Headway Basingstoke respects the right of all service users and employees to principles of confidentiality. All Headway staff and volunteers have a duty to keep confidential any information they learn about service users and not disclose information without permission, other than in exceptional circumstances.
Headway has a duty of care to protect staff, volunteers and service users and to act in their best interests at all times.
Headway believes that there might be occasions when it could be responsible to breach confidentiality for example:
1. With client’s consent.
2. When the service user is not ‘competent’ to give consent and to disclose information is deemed to be in their best interest.
3. Disclose to colleagues – when the disclosure is considered to be necessary in the public interest or in the best interest of the service user.
4. Statutory duty – e.g. drug misuse, or disclosure is required by law or by order of the court.
5. If the psychological, social or physical wellbeing of the service user or a ‘minor’ might be at risk.
Confidentiality should only be broken in exceptional circumstances and should only occur after careful consideration that the action can be justified.

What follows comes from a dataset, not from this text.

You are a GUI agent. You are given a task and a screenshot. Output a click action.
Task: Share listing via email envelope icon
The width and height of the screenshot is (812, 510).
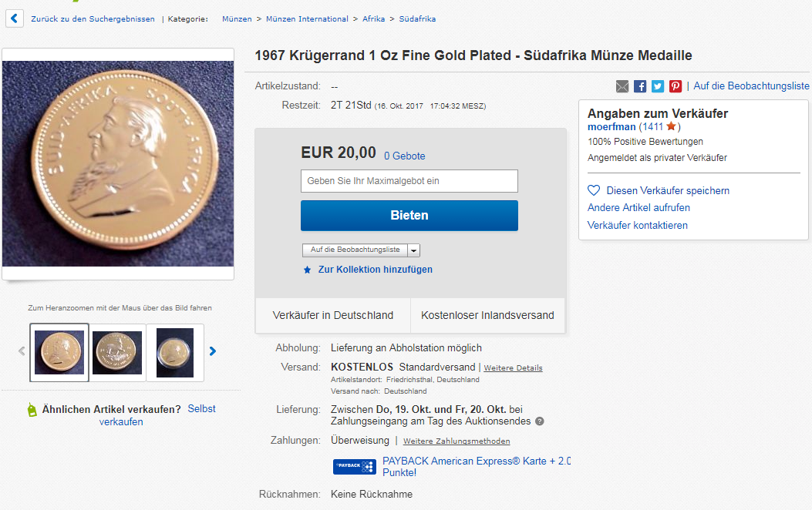pyautogui.click(x=622, y=86)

Headway staff should consider the safety of all service users and volunteers when handling potentially harmful confidential information and if required seek further advice from the Board of Trustees.
Headway staff should ensure that all service users and volunteers have access to and are aware of this statement and to ensure that safeguards are in place to protect the interests of service users and volunteers.
Headway staff need to adhere to this policy and to seek the guidance/advice from the manager or senior person where required.
Rare situations may arise which give rise to exceptions to the duty of confidentiality where confidential information may relate to: a) Harm to other service users or b) harm to the person sharing confidence. In such circumstances Headway reserves the right for staff to break their duty of confidentiality and to take the information to a senior member of staff.
In such rare circumstances:
1. The relevant service user will be informed of the position, and full details will be discussed with the service user.
2. Appropriate notes will be made in the care plan and these notes will be open to inspection by the service user.
3. The information will only be given to those who absolutely need to know the wider issues of confidentiality of that information will apply.
4. The service user will be free to make a complaint through Headway Complaints Procedure.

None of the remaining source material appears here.